Provided data ▸
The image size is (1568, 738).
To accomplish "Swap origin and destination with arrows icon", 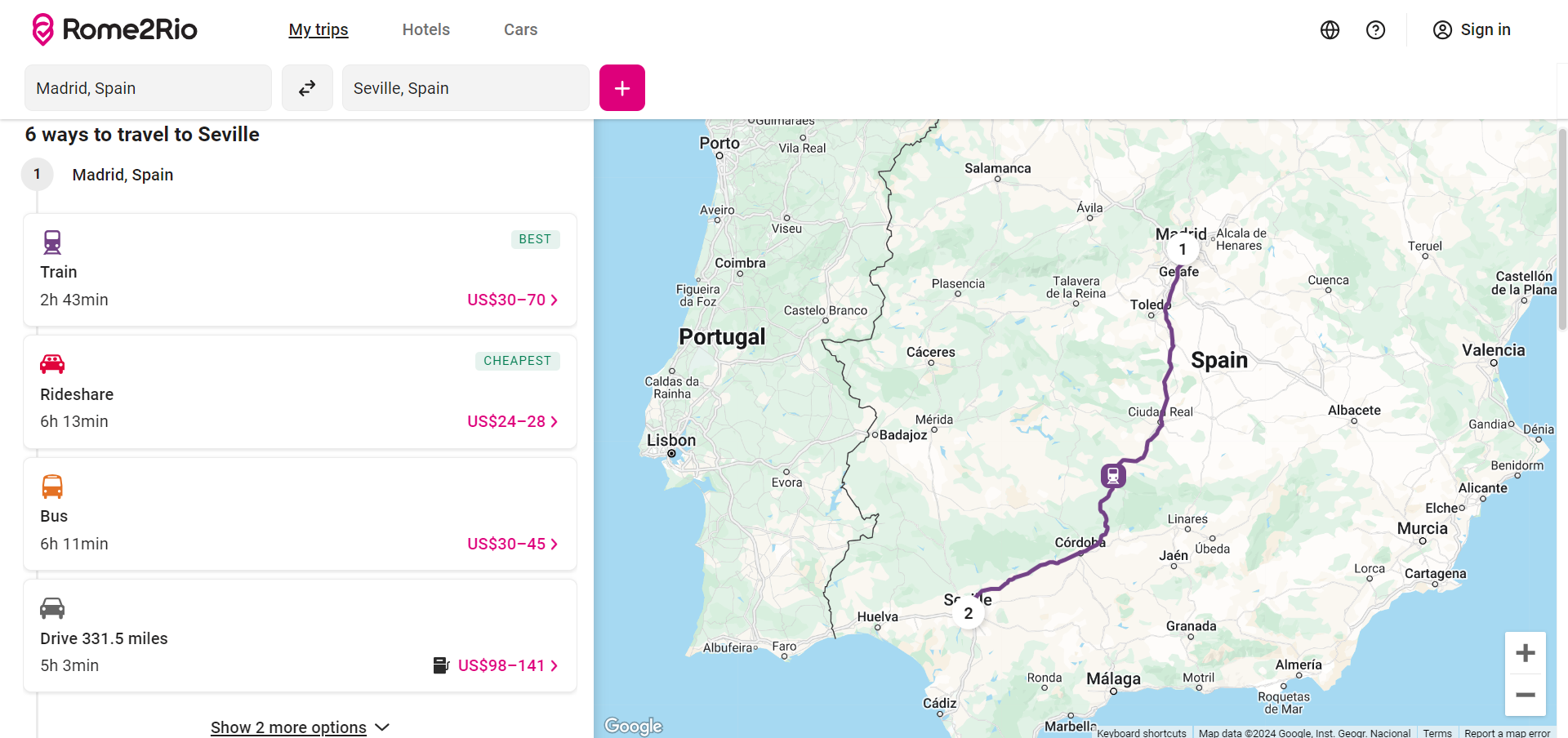I will pos(307,88).
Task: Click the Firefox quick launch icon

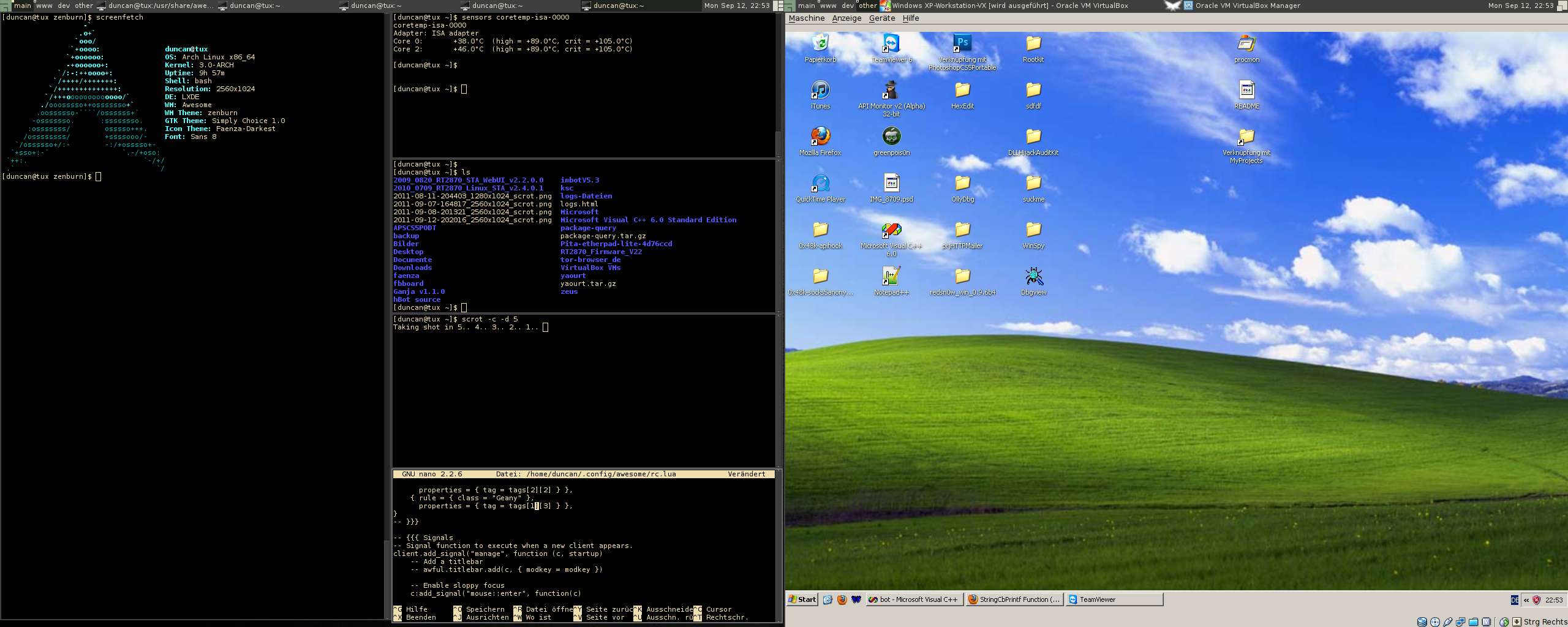Action: pos(842,599)
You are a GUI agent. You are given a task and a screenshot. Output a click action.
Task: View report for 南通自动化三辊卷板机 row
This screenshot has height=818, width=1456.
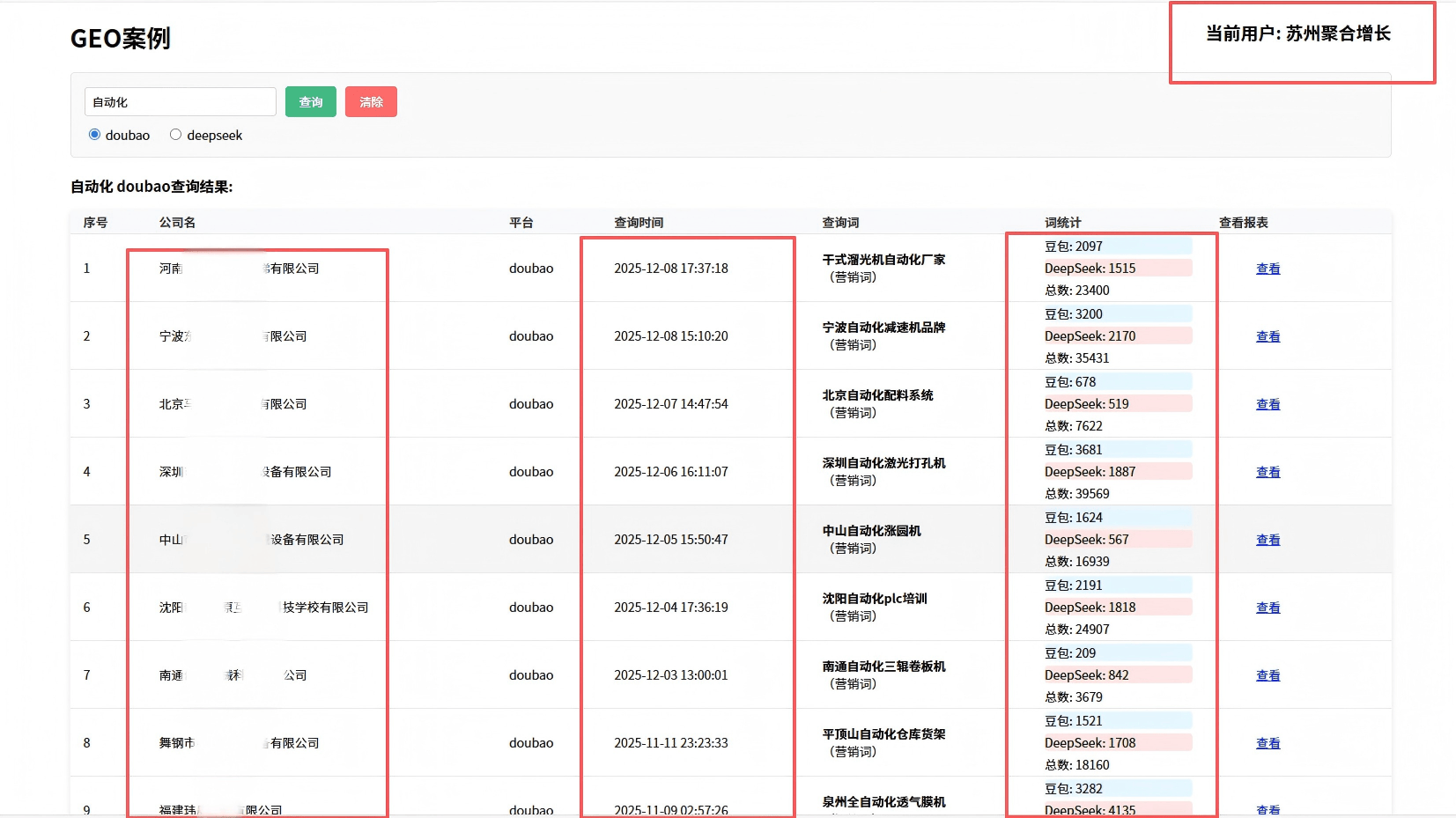click(1268, 675)
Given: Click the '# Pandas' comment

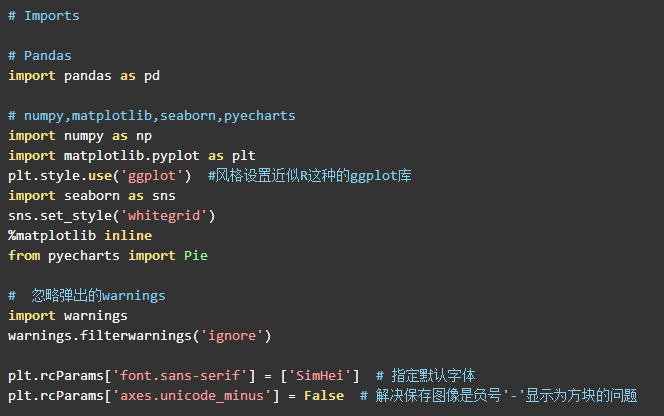Looking at the screenshot, I should point(40,56).
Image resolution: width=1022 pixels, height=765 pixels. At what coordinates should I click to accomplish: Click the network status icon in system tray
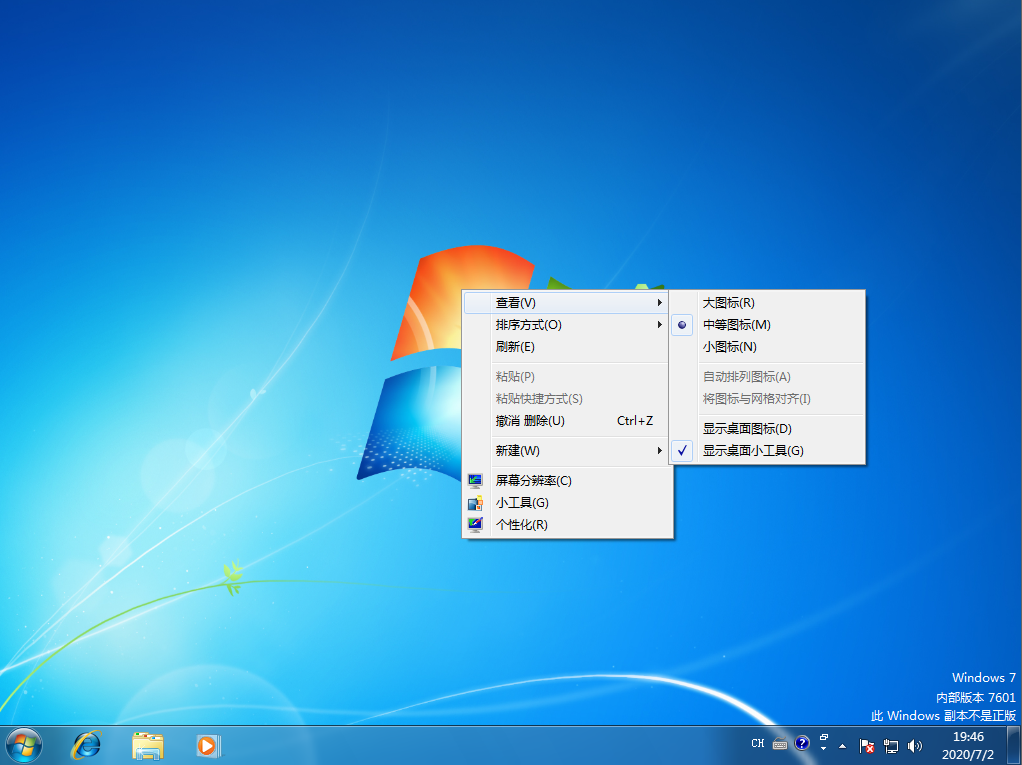[890, 746]
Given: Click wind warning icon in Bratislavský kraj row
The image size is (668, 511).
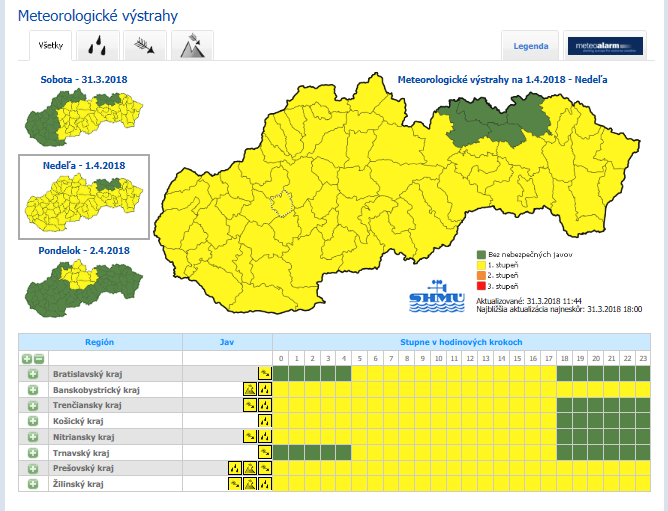Looking at the screenshot, I should pyautogui.click(x=264, y=373).
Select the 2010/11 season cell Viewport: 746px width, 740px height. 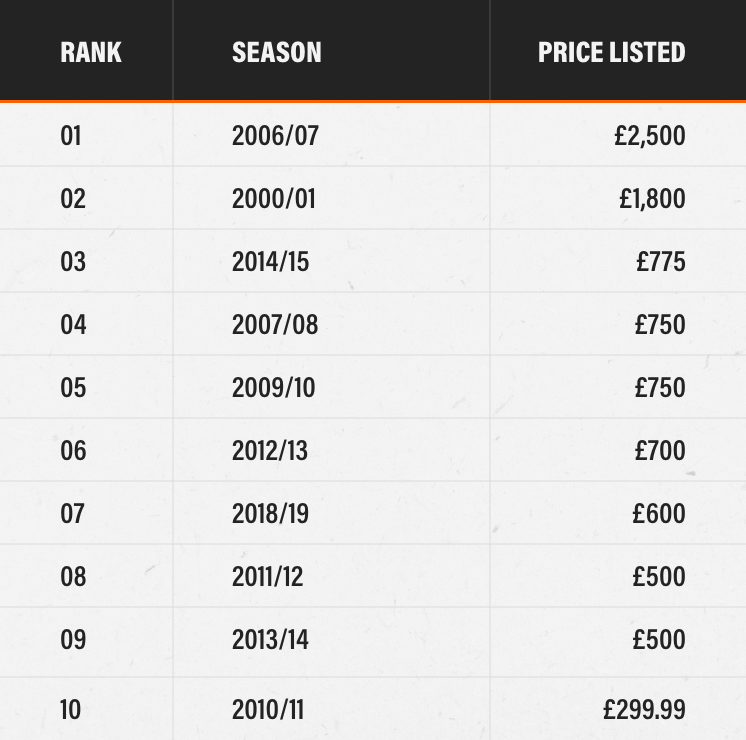pos(267,709)
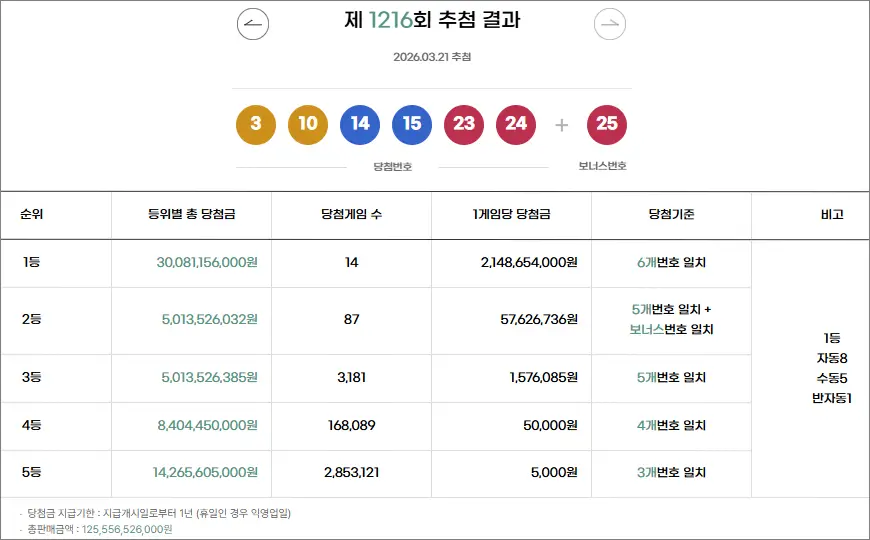Click 4등 total prize 8,404,450,000원
Viewport: 870px width, 540px height.
[x=207, y=426]
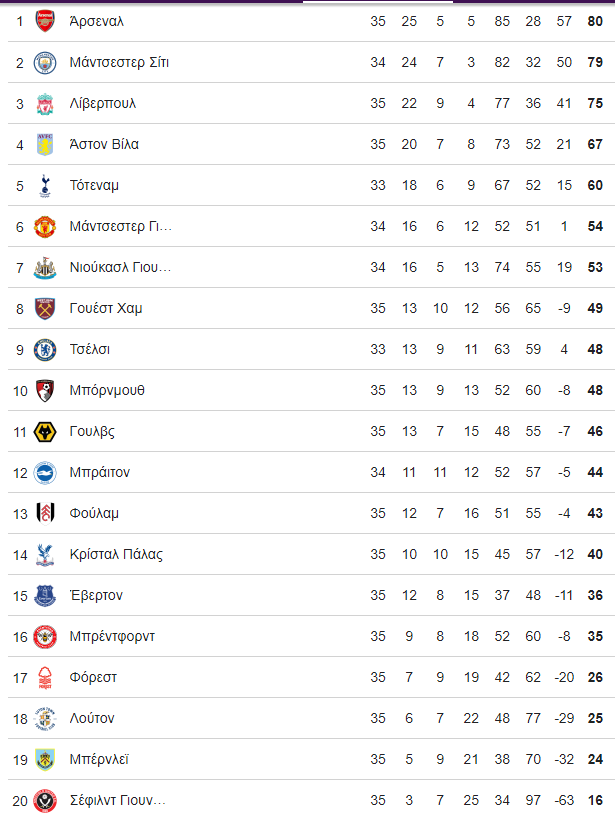The width and height of the screenshot is (615, 819).
Task: Click the Everton crest icon
Action: coord(45,595)
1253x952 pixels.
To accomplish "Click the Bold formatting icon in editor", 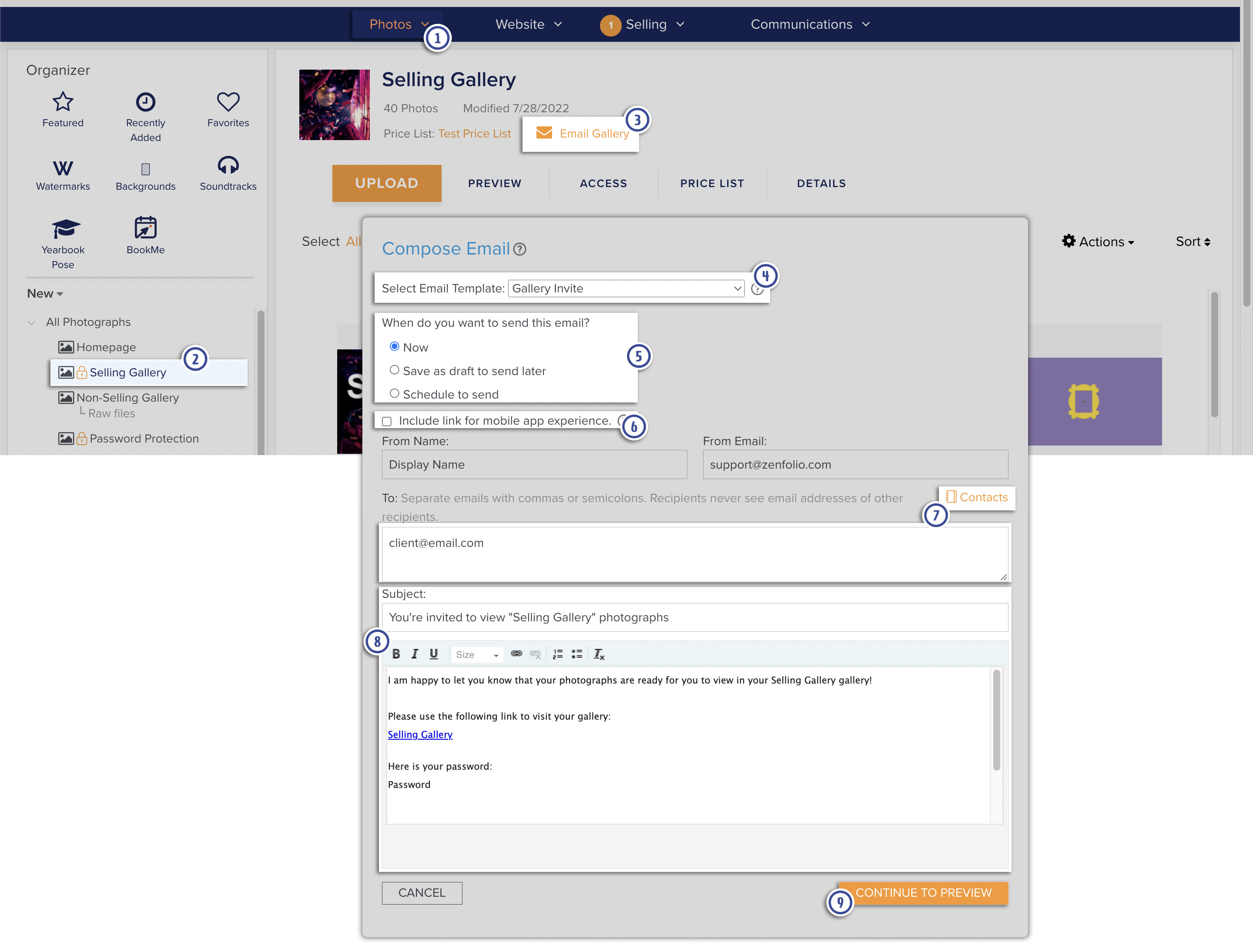I will [396, 654].
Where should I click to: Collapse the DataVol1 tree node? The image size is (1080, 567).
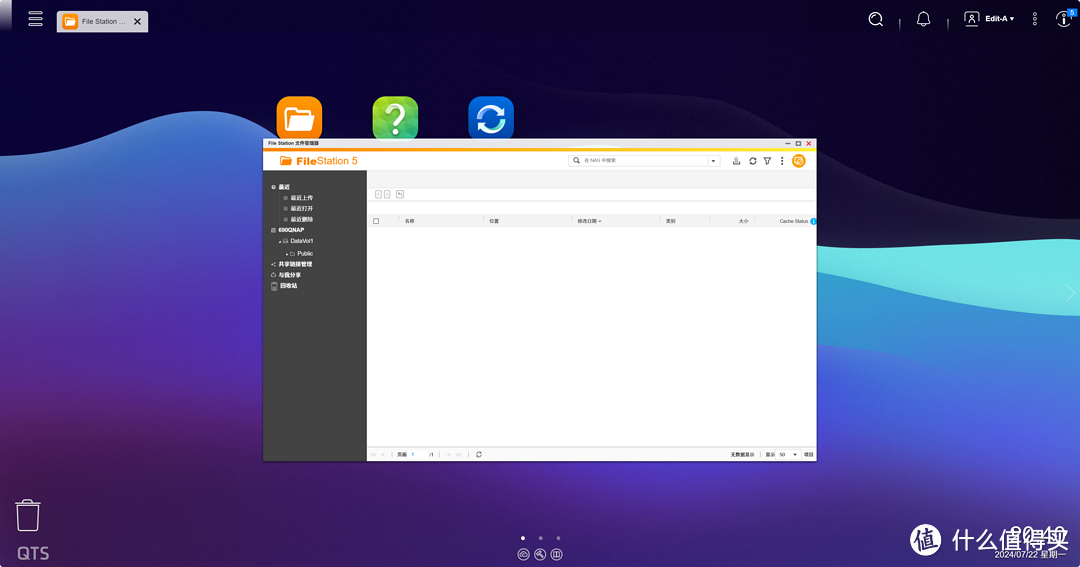280,242
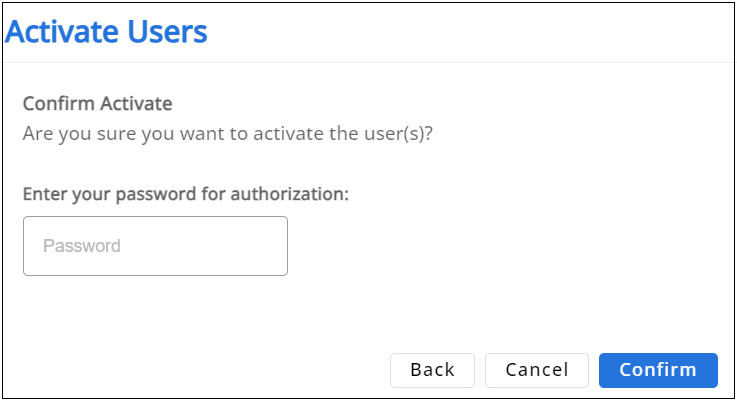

What the exercise asks ▸ Beginning with the line above that contains "You are a GUI" and ending with the line that contains "Given: Click wind", quote each line exactly, keeping out the pictures.

Expected answer ▸
You are a GUI agent. You are given a task and a screenshot. Output a click action.
Task: View report for 南通自动化三辊卷板机 row
This screenshot has height=818, width=1456.
click(1268, 675)
Given: Click the '# Pandas' comment

Looking at the screenshot, I should point(40,56).
Image resolution: width=1022 pixels, height=765 pixels. At what coordinates should I click to accomplish: Click the network status icon in system tray
[890, 746]
Given: Click wind warning icon in Bratislavský kraj row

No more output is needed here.